In [None]:
#Run the following code to print multiple outputs from a cell
get_ipython().ast_node_interactivity = 'all'

# Class 09 Worksheet

## Importing & Profiling the Data
First, import the file, "dataDillionaireShows.csv", and save it in a variable called `dfShows`. Then, do some initial data profiling of the data. 

In [None]:
import pandas as pd
dfShows = pd.read_csv("dataDillionaireShows.csv")
dfShows

In [None]:
dfShows.dtypes
dfShows.isna().sum()

In [None]:
dfShows.describe()

In [None]:
dfShows["Genre"].value_counts()
dfShows["Genre"].value_counts(normalize = True)

Now import the file, "dataDillionaireWeekly.csv" and save it as `dfWeekly`:

In [None]:
dfWeekly = pd.read_csv("dataDillionaireWeekly.csv")
dfWeekly

In [None]:
dfWeekly.dtypes
dfWeekly.isna().sum()

In [None]:
dfWeekly.describe()
round(dfWeekly.describe(), 2) # here's a way to get rid of scientific notation

In [None]:
pd.plotting.scatter_matrix(dfWeekly[["PriorWeekMkt", "Viewers"]])

Let's query the `Viewers` column to see what the outlier data is:

In [None]:
dfWeekly.query("Viewers > 10000000")

4/15/2013 was Marathon Monday, so these were likely all news shows.
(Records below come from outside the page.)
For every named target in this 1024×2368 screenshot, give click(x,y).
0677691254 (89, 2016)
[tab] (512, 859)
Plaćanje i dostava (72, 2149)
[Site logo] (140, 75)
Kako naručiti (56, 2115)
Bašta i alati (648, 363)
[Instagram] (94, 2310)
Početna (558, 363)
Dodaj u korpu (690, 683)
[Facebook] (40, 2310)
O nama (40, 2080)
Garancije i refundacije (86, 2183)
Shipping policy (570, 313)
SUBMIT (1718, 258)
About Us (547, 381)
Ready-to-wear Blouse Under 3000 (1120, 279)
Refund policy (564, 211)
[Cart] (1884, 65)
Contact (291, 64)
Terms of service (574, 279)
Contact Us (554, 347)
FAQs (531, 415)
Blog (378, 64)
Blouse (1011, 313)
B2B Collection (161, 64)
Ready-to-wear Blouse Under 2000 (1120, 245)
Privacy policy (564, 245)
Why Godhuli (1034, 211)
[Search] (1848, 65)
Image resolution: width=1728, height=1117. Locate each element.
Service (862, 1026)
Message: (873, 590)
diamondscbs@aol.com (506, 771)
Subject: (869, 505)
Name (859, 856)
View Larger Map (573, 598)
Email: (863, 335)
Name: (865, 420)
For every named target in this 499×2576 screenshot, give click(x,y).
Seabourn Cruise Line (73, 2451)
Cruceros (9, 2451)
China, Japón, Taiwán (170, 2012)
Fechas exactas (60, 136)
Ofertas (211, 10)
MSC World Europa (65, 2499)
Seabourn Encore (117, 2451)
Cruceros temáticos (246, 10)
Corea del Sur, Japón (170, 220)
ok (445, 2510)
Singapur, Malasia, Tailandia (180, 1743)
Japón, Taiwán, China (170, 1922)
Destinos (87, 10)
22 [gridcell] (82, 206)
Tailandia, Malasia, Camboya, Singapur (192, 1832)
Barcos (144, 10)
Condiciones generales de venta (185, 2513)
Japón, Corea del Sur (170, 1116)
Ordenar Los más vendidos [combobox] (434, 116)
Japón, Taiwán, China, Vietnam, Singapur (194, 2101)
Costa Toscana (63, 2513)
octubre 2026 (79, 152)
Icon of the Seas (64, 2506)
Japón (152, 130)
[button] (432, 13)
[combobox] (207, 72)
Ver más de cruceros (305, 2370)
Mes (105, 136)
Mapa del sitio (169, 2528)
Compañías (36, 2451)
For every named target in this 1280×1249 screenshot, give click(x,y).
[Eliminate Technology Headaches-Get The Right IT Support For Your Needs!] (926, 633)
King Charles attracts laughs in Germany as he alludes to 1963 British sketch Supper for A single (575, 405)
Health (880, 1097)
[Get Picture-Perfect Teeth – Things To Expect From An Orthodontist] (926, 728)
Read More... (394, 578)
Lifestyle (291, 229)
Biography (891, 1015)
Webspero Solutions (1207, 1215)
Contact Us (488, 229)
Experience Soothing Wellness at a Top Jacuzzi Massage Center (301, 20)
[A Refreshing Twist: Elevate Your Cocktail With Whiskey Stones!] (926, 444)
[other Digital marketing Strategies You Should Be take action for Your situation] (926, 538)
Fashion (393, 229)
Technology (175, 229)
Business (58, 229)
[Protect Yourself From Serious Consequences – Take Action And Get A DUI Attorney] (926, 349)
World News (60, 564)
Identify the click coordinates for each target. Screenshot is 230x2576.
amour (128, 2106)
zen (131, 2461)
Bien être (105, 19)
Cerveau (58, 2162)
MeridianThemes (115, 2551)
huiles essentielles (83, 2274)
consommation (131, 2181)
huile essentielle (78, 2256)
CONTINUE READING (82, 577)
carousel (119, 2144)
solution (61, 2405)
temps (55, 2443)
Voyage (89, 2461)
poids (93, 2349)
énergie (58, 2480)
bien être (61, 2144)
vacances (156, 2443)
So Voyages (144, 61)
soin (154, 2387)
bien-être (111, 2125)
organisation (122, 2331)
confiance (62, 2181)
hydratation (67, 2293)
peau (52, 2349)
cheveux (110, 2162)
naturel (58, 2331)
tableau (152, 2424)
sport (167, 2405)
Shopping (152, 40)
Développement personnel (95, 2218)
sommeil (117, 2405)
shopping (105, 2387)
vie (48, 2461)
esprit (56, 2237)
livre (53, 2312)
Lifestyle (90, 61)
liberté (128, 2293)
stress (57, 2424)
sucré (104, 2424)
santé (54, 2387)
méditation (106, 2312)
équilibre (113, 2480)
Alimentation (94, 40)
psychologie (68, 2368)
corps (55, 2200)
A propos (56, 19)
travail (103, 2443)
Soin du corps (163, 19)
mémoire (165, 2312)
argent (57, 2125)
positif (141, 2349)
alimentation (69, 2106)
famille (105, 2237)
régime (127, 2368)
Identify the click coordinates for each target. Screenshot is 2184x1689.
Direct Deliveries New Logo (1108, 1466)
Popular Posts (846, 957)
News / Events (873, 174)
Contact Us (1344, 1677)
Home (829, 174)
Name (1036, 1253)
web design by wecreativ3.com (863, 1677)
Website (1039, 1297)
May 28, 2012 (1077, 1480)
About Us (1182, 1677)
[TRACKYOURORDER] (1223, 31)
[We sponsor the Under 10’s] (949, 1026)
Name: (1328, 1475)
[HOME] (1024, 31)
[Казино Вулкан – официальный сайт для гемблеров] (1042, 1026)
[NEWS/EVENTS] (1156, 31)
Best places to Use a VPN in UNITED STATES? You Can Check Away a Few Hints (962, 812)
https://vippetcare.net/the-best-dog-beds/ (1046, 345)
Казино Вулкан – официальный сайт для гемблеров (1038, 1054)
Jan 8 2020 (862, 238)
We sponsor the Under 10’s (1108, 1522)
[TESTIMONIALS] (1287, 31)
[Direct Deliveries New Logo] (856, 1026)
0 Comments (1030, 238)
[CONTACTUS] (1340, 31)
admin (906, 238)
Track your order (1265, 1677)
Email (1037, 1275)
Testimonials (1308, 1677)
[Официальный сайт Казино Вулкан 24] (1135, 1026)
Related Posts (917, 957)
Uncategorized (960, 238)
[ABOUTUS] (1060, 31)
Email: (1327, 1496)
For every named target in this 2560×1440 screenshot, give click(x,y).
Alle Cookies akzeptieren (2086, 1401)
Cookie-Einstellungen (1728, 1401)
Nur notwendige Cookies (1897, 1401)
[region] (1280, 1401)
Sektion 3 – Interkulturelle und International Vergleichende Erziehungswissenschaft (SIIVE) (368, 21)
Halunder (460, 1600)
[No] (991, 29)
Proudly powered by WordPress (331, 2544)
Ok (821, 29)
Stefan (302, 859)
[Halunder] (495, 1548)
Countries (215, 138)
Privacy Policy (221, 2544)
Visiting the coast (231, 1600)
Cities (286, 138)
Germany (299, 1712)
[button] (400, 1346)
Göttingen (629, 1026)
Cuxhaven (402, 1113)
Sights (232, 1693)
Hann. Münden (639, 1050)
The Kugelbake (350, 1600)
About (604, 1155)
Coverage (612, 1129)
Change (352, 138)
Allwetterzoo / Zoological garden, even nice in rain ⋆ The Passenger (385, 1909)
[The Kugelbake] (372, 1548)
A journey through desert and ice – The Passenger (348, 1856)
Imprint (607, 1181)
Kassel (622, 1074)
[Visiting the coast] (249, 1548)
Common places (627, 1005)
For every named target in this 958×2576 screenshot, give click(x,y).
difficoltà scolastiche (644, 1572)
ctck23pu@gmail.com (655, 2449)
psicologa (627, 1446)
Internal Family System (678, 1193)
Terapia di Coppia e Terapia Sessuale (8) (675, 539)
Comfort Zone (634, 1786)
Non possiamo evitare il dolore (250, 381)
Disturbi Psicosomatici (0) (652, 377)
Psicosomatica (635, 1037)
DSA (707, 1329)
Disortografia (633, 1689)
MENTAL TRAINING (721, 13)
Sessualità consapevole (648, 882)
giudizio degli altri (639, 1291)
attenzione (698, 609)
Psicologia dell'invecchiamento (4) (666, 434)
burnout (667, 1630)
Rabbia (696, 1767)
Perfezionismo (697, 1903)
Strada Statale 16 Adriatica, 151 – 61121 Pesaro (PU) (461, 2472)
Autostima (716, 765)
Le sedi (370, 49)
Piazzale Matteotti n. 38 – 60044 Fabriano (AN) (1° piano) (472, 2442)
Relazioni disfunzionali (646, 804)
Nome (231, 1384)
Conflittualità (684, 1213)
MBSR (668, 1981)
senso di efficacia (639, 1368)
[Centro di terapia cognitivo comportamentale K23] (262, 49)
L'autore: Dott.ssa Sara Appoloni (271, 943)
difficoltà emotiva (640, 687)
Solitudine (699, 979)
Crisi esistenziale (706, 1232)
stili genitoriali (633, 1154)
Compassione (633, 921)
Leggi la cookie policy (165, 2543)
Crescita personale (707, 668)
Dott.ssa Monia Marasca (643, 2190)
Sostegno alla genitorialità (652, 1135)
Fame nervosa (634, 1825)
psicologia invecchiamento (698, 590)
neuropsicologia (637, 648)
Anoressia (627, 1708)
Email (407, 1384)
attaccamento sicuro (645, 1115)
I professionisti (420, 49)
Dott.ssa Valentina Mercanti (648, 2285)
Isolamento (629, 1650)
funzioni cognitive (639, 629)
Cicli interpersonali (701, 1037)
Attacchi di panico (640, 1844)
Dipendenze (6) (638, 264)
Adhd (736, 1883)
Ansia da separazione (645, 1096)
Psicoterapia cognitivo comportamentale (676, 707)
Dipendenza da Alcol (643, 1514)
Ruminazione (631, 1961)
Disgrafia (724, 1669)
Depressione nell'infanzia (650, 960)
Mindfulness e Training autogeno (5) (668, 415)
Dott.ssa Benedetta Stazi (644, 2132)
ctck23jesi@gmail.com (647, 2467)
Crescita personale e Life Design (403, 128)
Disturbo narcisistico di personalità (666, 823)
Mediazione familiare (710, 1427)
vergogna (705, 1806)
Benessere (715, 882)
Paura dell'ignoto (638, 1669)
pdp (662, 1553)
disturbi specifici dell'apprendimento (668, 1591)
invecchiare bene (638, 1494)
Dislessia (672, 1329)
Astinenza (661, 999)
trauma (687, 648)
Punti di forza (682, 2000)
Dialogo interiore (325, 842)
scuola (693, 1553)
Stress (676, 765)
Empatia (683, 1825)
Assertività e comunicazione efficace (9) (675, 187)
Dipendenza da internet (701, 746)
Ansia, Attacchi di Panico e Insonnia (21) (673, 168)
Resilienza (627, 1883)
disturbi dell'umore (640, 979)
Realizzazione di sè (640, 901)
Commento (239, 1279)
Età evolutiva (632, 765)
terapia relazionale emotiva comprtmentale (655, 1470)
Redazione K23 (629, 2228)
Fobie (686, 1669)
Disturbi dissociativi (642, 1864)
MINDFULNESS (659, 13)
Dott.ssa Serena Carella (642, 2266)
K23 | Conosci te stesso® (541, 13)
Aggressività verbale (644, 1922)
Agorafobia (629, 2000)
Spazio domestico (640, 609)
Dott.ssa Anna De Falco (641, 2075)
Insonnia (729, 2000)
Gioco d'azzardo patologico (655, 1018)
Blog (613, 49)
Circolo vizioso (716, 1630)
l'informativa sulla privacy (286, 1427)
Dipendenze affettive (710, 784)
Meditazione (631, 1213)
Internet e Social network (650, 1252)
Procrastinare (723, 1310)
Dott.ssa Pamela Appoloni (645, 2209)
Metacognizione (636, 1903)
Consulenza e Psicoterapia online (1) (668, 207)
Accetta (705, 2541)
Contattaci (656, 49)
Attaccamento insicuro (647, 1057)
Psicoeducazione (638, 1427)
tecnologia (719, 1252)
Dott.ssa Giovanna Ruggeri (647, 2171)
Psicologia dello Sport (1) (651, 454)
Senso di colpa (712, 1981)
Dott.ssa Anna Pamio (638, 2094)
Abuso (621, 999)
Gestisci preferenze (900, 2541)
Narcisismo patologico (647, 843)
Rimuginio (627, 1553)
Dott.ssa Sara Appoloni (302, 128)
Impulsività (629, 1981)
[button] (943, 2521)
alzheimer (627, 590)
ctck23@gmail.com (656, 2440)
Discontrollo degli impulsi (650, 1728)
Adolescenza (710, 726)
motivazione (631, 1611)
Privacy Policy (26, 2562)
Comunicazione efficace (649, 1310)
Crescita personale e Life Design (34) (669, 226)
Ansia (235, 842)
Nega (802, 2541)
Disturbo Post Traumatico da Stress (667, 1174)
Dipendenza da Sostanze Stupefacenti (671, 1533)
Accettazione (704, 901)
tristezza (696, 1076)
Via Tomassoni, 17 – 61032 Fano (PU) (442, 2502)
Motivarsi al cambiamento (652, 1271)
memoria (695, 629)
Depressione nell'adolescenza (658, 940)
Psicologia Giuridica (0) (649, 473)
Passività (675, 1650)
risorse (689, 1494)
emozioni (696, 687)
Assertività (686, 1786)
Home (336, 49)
Let's drop all the data from Marathon Monday (2013-04-15):

In [None]:
dfWeekly = dfWeekly.query("AirDate != '2013-04-15'")
dfWeekly["Viewers"].plot.hist(bins = 30)

## Merging Datasets

Often, we want to combine data in multiple files. SQL uses joins; the same idea works in python:

![image.png](attachment:9a6ce470-5b01-4b5c-9834-5a40c0bb2196.png)

Let's merge the 2 datasets using an outer join:

In [None]:
dfTotal = pd.merge(dfShows, dfWeekly, how = "outer", on = "ShowId")
dfTotal
dfTotal.dtypes

For merging datasets, how python matches:
* By default, python matches on all columns with the same name
* You can change this using the `on` parameter

Similarities?
* JOIN in SQL
* VLOOKUP in Excel

Multiple matches?
* If a row in the left data matches multiple rows in the right data, all the rows in the right data will be returned, once for each matching row in the left data

### Feature Engineering

Let's add columns for Day and Month, since we might want to use these variables in our models:

In [None]:
dfTotal["Weekday"] = pd.to_datetime(dfTotal["AirDate"], format = "%Y-%m-%d").dt.day_name()
dfTotal["Month"] = pd.to_datetime(dfTotal["AirDate"], format = "%Y-%m-%d").dt.month_name()
dfTotal

## Summarizing Data

So far, we've counted with `value_counts()`. But often we need more than counts.

Let's use `groupby` to summarize our data:

In [None]:
dfTotal.groupby("Genre")["Viewers"].sum()

You try...sum the total viewers by day of the week:

We can also use `groupby` when visualizing the data. Copy/paste the code from above and add to it to create a bar chart for Viewers by weekday:

### Multiple Groupings
You can also group by multiple groupings. Just use a list in the `groupby` command:

In [None]:
dfTotal.groupby(["Genre", "Weekday"])["Viewers"].sum()

Now you try...calculate the sum of the viewers by Genre and Month:

### Additional Metrics
You can calculate more than sums:

In [None]:
dfTotal.groupby("Genre")["Viewers"].describe()

## Practice Scenario

For this practice scenario, work together with your project groups.

**Use the tools from last week's classes to investigate how effective marketing spending is.**

### Need more challenge?

I'll go through the one analysis with the whole class. But if we're going slow and you'd like more challenge:
* I'll make a linear model. Instead, make a negative binomial model and compare the results
* Compare these results with a random forest model using `RandomForestRegressor` (not `RandomForestClassifier`)
* Consider additional interactions and variable transformations. Which of these improve the model and by how much?